Spectral methods for neural characterization using generalized quadratic modelsIl Memming Park*, Evan Archer*, Nicholas J. Priebe, & Jonathan W. Pillow
Advances in Neural Information Processing Systems 26,
* equal contribution
We describe a set of fast, tractable methods for characterizing neural responses to high-dimensional sensory stimuli using a model we refer to as the generalized quadratic model (GQM). The GQM consists of a low-rank quadratic form followed by a point nonlinearity and exponential-family noise. The quadratic form characterizes the neuron's stimulus selectivity in terms of a set linear receptive fields followed by a quadratic combination rule, and the invertible nonlinearity maps this output to the desired response range. Special cases of the GQM include the 2nd-order Volterra model (Marmarelis and Marmarelis 1978, Koh and Powers 1985) and the elliptical Linear-Nonlinear-Poisson model (Park and Pillow 2011). Here we show that for "canonical form" GQMs, spectral decomposition of the first two response-weighted moments yields approximate maximum-likelihood estimators via a quantity called the expected log-likelihood.
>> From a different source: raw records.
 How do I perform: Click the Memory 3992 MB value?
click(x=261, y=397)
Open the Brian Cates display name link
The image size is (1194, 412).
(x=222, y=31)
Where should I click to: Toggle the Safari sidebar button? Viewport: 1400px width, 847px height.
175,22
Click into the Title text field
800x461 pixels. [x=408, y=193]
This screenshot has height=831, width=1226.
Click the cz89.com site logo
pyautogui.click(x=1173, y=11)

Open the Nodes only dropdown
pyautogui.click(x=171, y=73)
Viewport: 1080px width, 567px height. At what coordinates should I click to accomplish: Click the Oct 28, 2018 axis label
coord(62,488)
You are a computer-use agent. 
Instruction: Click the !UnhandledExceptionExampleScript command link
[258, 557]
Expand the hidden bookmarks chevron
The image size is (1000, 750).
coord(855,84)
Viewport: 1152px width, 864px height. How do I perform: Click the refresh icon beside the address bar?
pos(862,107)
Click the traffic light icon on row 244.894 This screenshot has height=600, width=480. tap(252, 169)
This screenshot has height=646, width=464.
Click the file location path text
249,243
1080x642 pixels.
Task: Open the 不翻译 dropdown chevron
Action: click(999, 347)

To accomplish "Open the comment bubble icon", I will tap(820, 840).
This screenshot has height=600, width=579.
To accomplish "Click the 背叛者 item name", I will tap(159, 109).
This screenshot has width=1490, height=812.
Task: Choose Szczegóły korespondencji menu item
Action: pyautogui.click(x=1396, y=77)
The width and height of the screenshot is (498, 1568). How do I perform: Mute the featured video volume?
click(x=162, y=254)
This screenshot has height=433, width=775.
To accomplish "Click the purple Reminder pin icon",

The resulting theory generalizes moment-based estimators such as the spike-triggered covariance, and, in the Gaussian noise case, provides closed-form estimators under a large class of non-Gaussian stimulus distributions. We show that these estimators are fast and provide highly accurate estimates with far lower computational cost than full maximum likelihood. Moreover, the GQM provides a natural framework for combining multi-dimensional stimulus sensitivity and spike-history dependencies within a single model. We show applications to both analog and spiking data using intracellular recordings of V1 membrane potential and extracellular recordings of retinal spike trains.